Specialist Children's Care Homes

*Danielle's Story

* All names and identifying details have been changed to protect the privacy of individuals

Summary of Young person

Danielle is a 13 year old girl. Danielle has been diagnosed with autism and an oppositional defiance disorder. Danielle is under the care of a dietician due to concerns regarding a possible eating disorder. Danielle is under weight and is known to be reluctant to eat in the presence of others.

Danielle is prescribed medication to assist her to manage her behaviour.

Circumstances leading to placement

Danielle was initially referred to Barnardo’s due to her parent’s inability to manage her challenging and aggressive behaviour in the family home.

Danielle was admitted to a Barnardo’s residential home following a serious incident in the family home.

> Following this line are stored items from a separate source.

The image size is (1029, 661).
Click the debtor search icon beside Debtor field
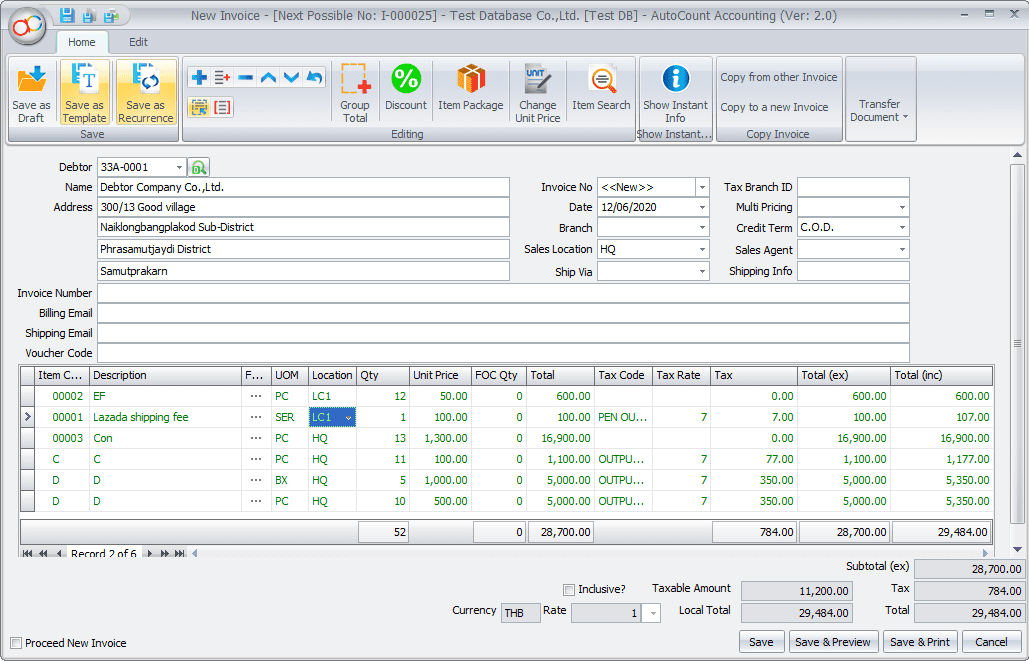tap(199, 168)
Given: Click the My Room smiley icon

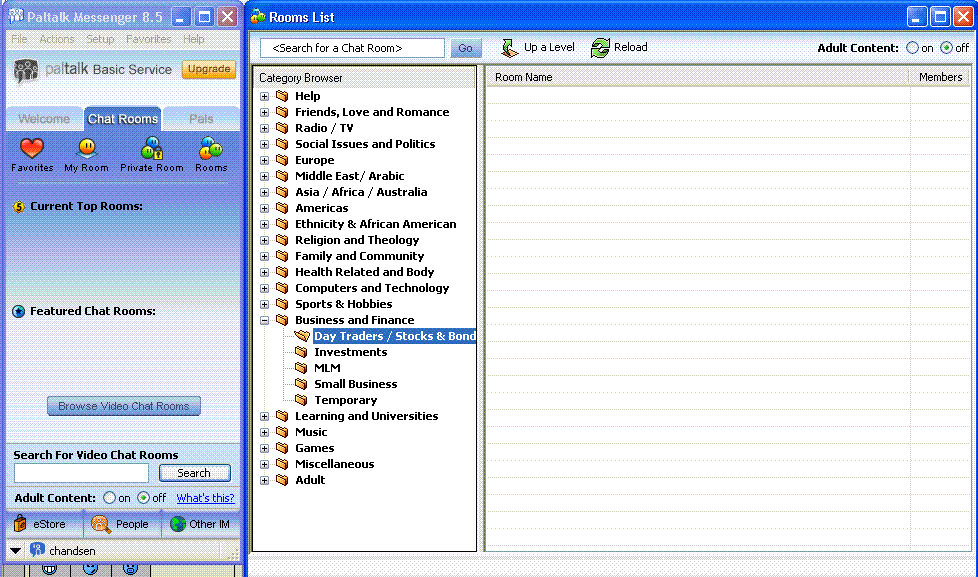Looking at the screenshot, I should coord(87,149).
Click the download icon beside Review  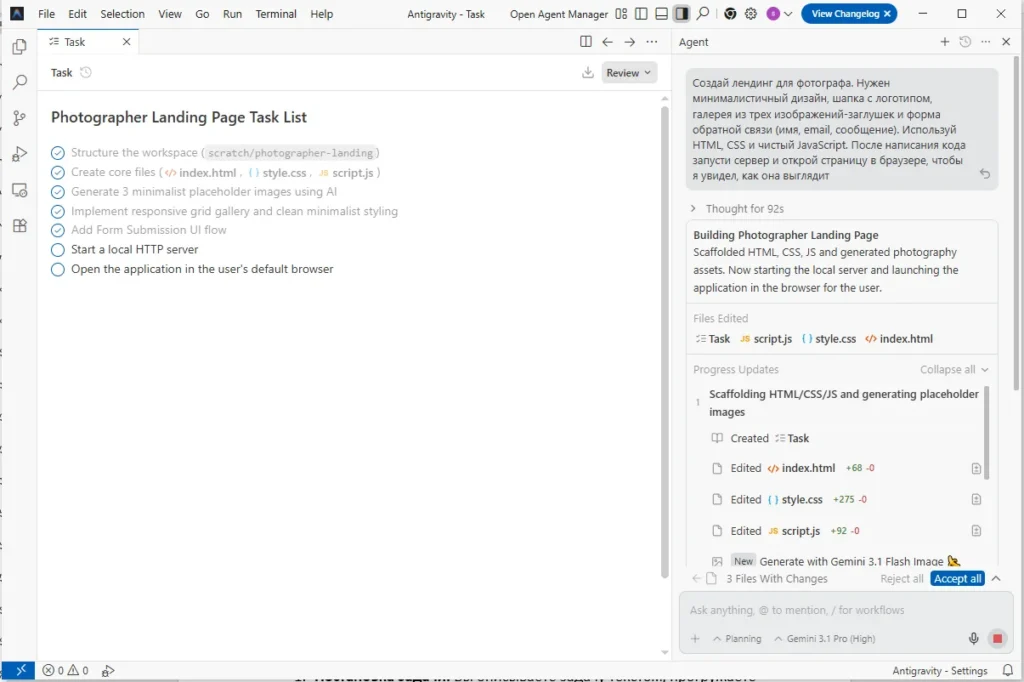(x=587, y=73)
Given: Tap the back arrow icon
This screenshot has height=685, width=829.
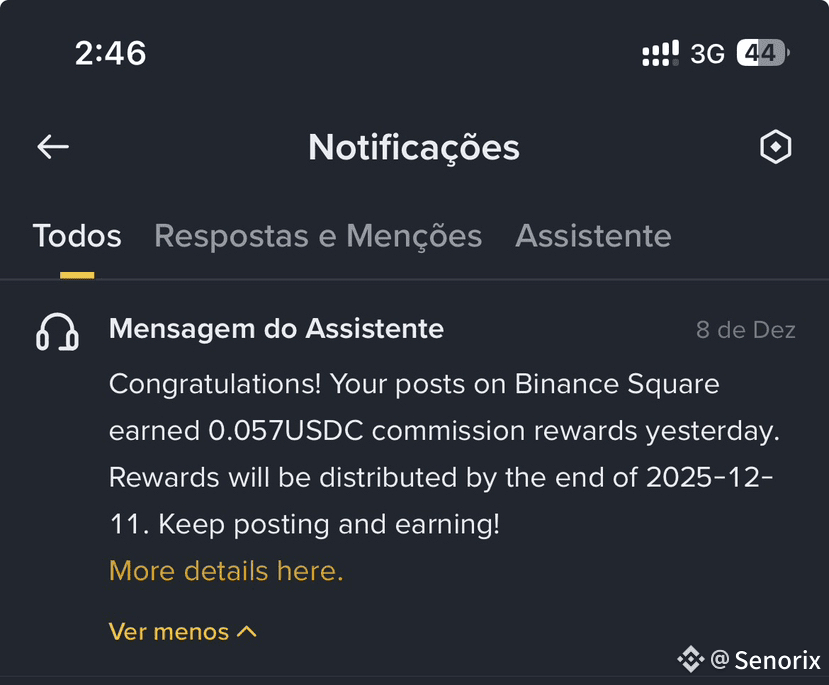Looking at the screenshot, I should click(x=53, y=146).
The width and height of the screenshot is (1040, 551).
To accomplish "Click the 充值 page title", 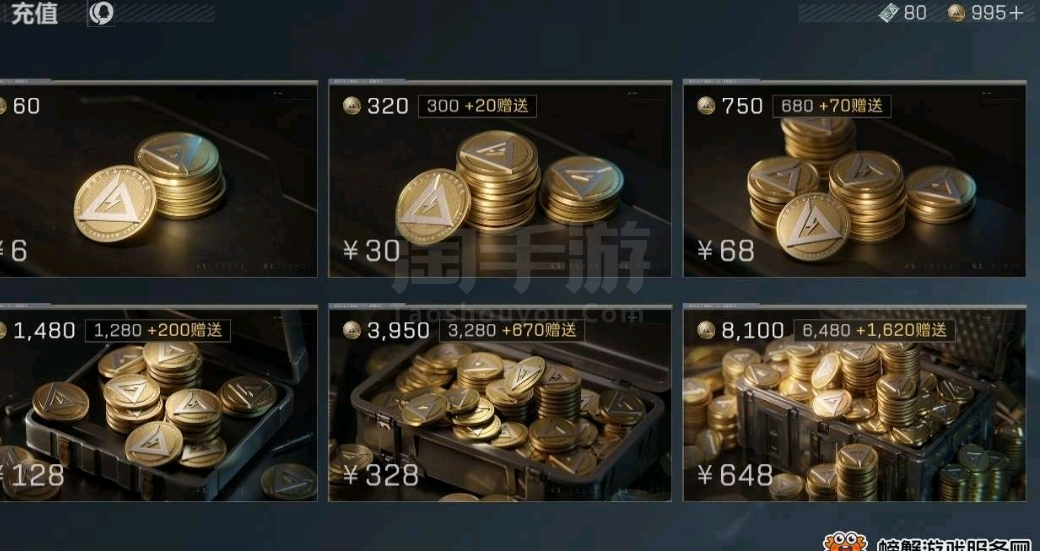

Immediate concerns at the start of the placement were as follows:

  • Danielle’s refusal to take her prescribed medication for several months prior to the placement
  • Danielle’s refusal to attend school
  • Danielle’s reluctance to leave her bedroom
  • Danielle’s reluctance to go out on social activities or attend appointments
  • Danielle’s refusal to have any contact with her mother and siblings
  • Danielle’s refusal to tend to her personal hygiene for months at a time
  • Danielle’s reluctance to eat in the presence of others


Danielle’s key workers have used a range of tools and strategies to work with her since her admission. These include; person centred planning, behaviour management plans, rewards systems, visual aids and school day plans, negotiation and consultation.

Since her admission to a Barnardo’s children’s home, Danielle has made significant progress and attained the following outcomes;

Short term outcomes

Danielle has now resumed attending school and is attending on a daily basis.

Staff members have negotiated a modified timetable with Danielle’s school (including a revised start time) in order to promote her school attendance.

Staff members use sand timers to help Danielle understand the concept of time. For example, Danielle uses a 10 minute sand timer in the mornings in order to help her to achieve key steps (such as getting up, getting dressed, applying her make up etc.) within the agreed timescales.

  • Danielle has resumed taking her prescribed medication following the encouragement of staff members.
  • Danielle is eating her meals with staff members and other young people.
  • Danielle is attending activities with staff members and other young people.
  • Danielle is tending to her personal hygiene on a weekly basis.
  • Danielle is now able to attend medical appointments. She therefore now has the opportunity to receive support from health professionals.
  • Danielle has been supported to re-establish contact with her father and paternal relatives.
  • Danielle is being supported to rebuild her relationship with her mother and siblings.

Long term outcomes

  • Due to Danielle’s present stability in the placement, the Children and Adolescent Mental Health team is now in a position to carry out a re-assessment of her needs. This re-assessment may result in a review of Danielle’s current care plan.
  • The current care plan stipulates that a long term therapeutic placement with onsite education and mental health support is to be identified for Danielle.  This could result in Danielle being placed further away from the family home and extended family members. However, a re-assessment of Danielle’s emotional and mental health needs could result in a change of the care plan. This could lead to the possibility of Barnardo’s becoming Danielle’s long term placement.
  • A potential long term outcome is the attainment of educational qualifications. Danielle is attending a mainstream school. Danielle’s placement at Barnardo’s has meant that she is able to continue to attend her school. Danielle’s improved school attendance has meant that her school is now in a position to carry out a Personal Education Plan and ensure that Danielle receives the support that she requires.

Contribution of Social Pedagogy

The staff team’s social pedagogy training has provided them with the skills, resilience and confidence to work with a young person who was extremely emotionally and physically withdrawn at the start of the placement. For example, Danielle would frequently lock herself away in her bedroom and opt to relieve herself in her room to avoid having to come out of her room to use the bathroom.

Staff members first began to make a break through with Danielle by opting to engage in meaningful conversation with her at night. Danielle tends to actively seek staff attention at night as she has difficulty sleeping. Staff members used this opportunity to discuss Danielle’s feelings and wishes.

One of the night workers was allocated to co-key work Danielle. As a result, was able to contribute to the developing of her Person Centred plan, rewards programme, a daily routine schedule and a behaviour management plan.

As Danielle is now settled into an established routine she is now better able to sleep at night. Additionally, she is now able to able to engage with all staff members throughout the day.